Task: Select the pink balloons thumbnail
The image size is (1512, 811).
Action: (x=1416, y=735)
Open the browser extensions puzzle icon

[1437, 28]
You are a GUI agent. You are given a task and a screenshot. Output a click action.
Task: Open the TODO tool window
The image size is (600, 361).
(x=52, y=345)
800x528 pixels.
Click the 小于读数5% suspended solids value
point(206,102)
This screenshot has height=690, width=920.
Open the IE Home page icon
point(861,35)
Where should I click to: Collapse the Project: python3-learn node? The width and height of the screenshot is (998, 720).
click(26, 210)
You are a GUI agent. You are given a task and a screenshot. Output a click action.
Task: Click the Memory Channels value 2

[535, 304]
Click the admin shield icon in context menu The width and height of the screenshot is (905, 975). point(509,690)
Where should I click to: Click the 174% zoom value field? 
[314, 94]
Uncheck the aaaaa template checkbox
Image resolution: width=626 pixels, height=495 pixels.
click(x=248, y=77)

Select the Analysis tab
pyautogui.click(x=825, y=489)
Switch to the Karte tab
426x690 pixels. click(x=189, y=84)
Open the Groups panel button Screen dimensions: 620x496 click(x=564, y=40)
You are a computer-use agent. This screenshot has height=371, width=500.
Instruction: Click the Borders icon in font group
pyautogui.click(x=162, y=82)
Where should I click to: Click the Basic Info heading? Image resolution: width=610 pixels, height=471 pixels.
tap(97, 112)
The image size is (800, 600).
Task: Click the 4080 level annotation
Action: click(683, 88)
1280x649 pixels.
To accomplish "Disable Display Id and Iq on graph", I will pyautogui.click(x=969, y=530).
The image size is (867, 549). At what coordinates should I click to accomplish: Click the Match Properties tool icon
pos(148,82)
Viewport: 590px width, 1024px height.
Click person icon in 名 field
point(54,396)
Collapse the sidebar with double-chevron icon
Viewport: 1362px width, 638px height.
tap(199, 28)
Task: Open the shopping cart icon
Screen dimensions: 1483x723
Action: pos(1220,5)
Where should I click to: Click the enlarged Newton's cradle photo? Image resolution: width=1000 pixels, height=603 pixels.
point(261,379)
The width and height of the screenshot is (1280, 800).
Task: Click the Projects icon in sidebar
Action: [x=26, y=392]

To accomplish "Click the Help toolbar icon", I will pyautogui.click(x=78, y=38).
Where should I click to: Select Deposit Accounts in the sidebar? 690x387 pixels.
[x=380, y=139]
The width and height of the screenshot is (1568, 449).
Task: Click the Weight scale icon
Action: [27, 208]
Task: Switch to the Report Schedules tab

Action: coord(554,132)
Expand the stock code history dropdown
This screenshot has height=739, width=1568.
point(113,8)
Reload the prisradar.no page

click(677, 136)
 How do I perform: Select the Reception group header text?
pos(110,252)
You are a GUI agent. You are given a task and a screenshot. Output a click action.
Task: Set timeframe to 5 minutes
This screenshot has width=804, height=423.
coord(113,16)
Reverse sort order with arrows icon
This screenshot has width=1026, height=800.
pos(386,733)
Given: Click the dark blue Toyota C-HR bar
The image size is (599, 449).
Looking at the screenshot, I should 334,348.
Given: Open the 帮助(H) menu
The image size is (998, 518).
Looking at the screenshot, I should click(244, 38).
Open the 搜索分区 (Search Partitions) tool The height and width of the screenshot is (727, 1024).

● Directions for this task
Repeat every line of the data word for word until you have repeated the line that contains "Viewport: 590px width, 1024px height.", which is the last one to include.

● Reply
Task: Select the pink balloons thumbnail
The image size is (1512, 811).
Action: (x=1416, y=735)
Open the browser extensions puzzle icon

[1437, 28]
You are a GUI agent. You are given a task and a screenshot. Output a click action.
Task: Open the TODO tool window
The image size is (600, 361).
(x=52, y=345)
800x528 pixels.
Click the 小于读数5% suspended solids value
point(206,102)
This screenshot has height=690, width=920.
Open the IE Home page icon
point(861,35)
Where should I click to: Collapse the Project: python3-learn node? The width and height of the screenshot is (998, 720).
click(26, 210)
You are a GUI agent. You are given a task and a screenshot. Output a click action.
Task: Click the Memory Channels value 2

[535, 304]
Click the admin shield icon in context menu The width and height of the screenshot is (905, 975). point(509,690)
Where should I click to: Click the 174% zoom value field? 
[314, 94]
Uncheck the aaaaa template checkbox
Image resolution: width=626 pixels, height=495 pixels.
click(x=248, y=77)

Select the Analysis tab
pyautogui.click(x=825, y=489)
Switch to the Karte tab
426x690 pixels. click(x=189, y=84)
Open the Groups panel button Screen dimensions: 620x496 click(x=564, y=40)
You are a computer-use agent. This screenshot has height=371, width=500.
Instruction: Click the Borders icon in font group
pyautogui.click(x=162, y=82)
Where should I click to: Click the Basic Info heading? Image resolution: width=610 pixels, height=471 pixels.
tap(97, 112)
The image size is (800, 600).
Task: Click the 4080 level annotation
Action: click(683, 88)
1280x649 pixels.
To accomplish "Disable Display Id and Iq on graph", I will pyautogui.click(x=969, y=530).
The image size is (867, 549). At what coordinates should I click to accomplish: Click the Match Properties tool icon
pos(148,82)
Viewport: 590px width, 1024px height.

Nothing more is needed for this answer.